EU imperialism and racism
On the whole, the significance of the document in terms of state policy becomes particularly clear in the part on the European Union. The relationship with the EU, and particularly with France, is at the heart of the differences within the German bourgeoisie, which led to the current crisis in even forming a government. In particular, the attitude to the proposals put forward by the French President, Emmanual Macron, posed a particular challenge to EU policy so far. It was the FDP's totally negative attitude towards greater integration, especially in financial matters, that ultimately led to the failure of the previous coalition negotiations.

In fact, large parts of the Union, especially the CSU, remain uncompromisingly neo-liberal. This is reflected in a certain spongeiness in the wording of the exploratory document on this question, which leads us to anticipate further disputes and crises in the coming years. At the decisive point the document says:

"We are also in favour of specific budgetary resources for economic stabilisation and social convergence and for supporting structural reforms in the euro area, which could be the starting point for a future investment budget for the euro area..... In this sense, and especially in close partnership with France, we want to sustainably strengthen and reform the euro zone so that the euro can better withstand global crises ".

Macron's proposals for an ever-increasing investment budget and the creation of a Euro Finance Ministry are being "picked up" here, albeit in a very vague form. At other points, a deepening of Franco-German relations up to a new Élysée Treaty is mentioned. Similarly vague are the announcements concerning Europe-wide minimum rates of corporate taxation and a European social pact for the establishment of equal conditions for wages and employment, which should be the same for everyone working in any one place. Whether any actual policy will emerge on this can be judged from the fact that these were already "planned" by the last Grand Coalition.

The true spirit of the document is, of course, reflected in the issues of migration and climate protection. The CSU's racist guidelines on "limiting" migration, 220,000 upper limit per year and restriction of family reunification for refugees with subsidiary protection status to 1,000 per month, were adopted in their entirety. In addition, the "central reception facilities", really refugee concentration camps, but of course they cannot be called that, were included in the document, as the Union racists had wished. The SPD has once again embarrassed itself as a self-proclaimed "defender of the fundamental right to asylum".

The fact that the climate target set by the last Grand Coalition itself was the first item to be abandoned by the negotiators shows how "long-term" and "fundamentally" its members deal with such crucial questions as the threat to the future of the planet as a whole, if it means extra costs for Germany as an "industrial centre".

This document of shame must be stopped, whether by protests before the final decision of the SPD or, if a government is formed, to prevent the measures being implemented. In the context of ongoing wage disputes, social resistance, anti-racist mobilisations, climate protests, etc., the resistance against this policy must be brought to the streets and united. The Young Socialists and SPD-left-wingers who are now protesting against this document must combine their resistance with these protests on the streets.

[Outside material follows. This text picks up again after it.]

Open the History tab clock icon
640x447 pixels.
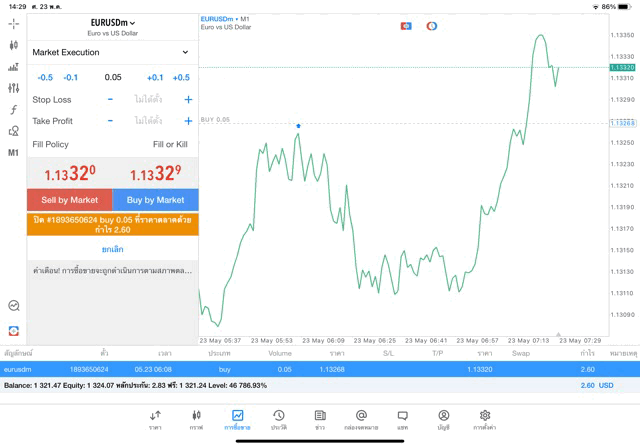[x=278, y=419]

The Young Socialist chairman, Kühnert, has correctly named some of the points of criticism and also achieved partial successes, for example, by getting the document rejected at the SPD state party congress in Saxony-Anhalt. The Young Socialists and SPD leftists must now follow up their words with deeds and start a factional struggle in the SPD to overthrow the existing leadership that is responsible for this new betrayal. Similarly, the Left Party must call for protests and demonstrations that go beyond empty demands for a new "left-wing assembly", as Oskar Lafontaine put it. This is the only way that the desire for a truly different and socialist policy can become a power option, not through further parliamentary games of cronyism. Let's bring down the would-be Grand Coalition members and fight together for the end of their politics!